TV host to be quizzed over deadly stampede
Willie Revillame, host of the Wowowee programme, will appear before a government fact-finding panel along with executives of the television network which produces the show, and security officers and guards, presidential spokesman Ignacio Bunye said.
President Gloria Macapagal Arroyo has ordered a rapid investigation into the stampede on Saturday at the Philsports Arena in suburban Pasig city where an unruly crowd surged toward a gate in a frenzy to get raffle tickets and seats to the show.
Pasig mayor Vicente Eusebio said about 30,000 mostly impoverished people, some from faraway provinces who had camped out for days outside the stadium, turned up to watch the show, which raffles off huge cash prizes.
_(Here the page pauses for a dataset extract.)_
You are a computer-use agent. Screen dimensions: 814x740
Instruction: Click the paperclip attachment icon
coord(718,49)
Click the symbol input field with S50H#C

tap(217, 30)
The melee erupted as the crowd pushed and surged toward the gates, thinking they were open, trampling those in front, witnesses said. Survivors said some people became rowdy when they could not enter.
Health Secretary Francisco Duque III said 74 people were killed including a person who died of massive bleeding more than 12 hours after the stampede and another 514 were injured.
Most of the injured had been sent home, but more than a dozen remained hospitalised with serious injuries such as fractures, severe cuts and contusions, and mental shock, he said.
Yesterday, passers by laid flowers and lit candles on the road where a day earlier corpses had lain side-by-side amid a litter of personal debris. Some onlookers silently prayed as janitors hosed down the area with water.
Mr Duque urged authorities to draw lessons from the tragedy and establish rules to effectively manage similar crowd-drawing shows in the future.
"We had a situation where people were already upset because they were tired, lacked food and exposed to pollution while encamped on sidewalks," he said.
"Many of those who died were elderly women who were already weak because they've been waiting in line for three days."
The tragedy gripped the country because many of the dead had apparently sought quick relief from poverty by aspiring to win cash prizes and goodies in the show.
Wowowee is hugely popular in the Philippines. Entry is free, but for yesterday's first anniversary show only the first 300 were eligible to play games in which they might win up to one million pesos (€15,300) in cash or a fully furnished house.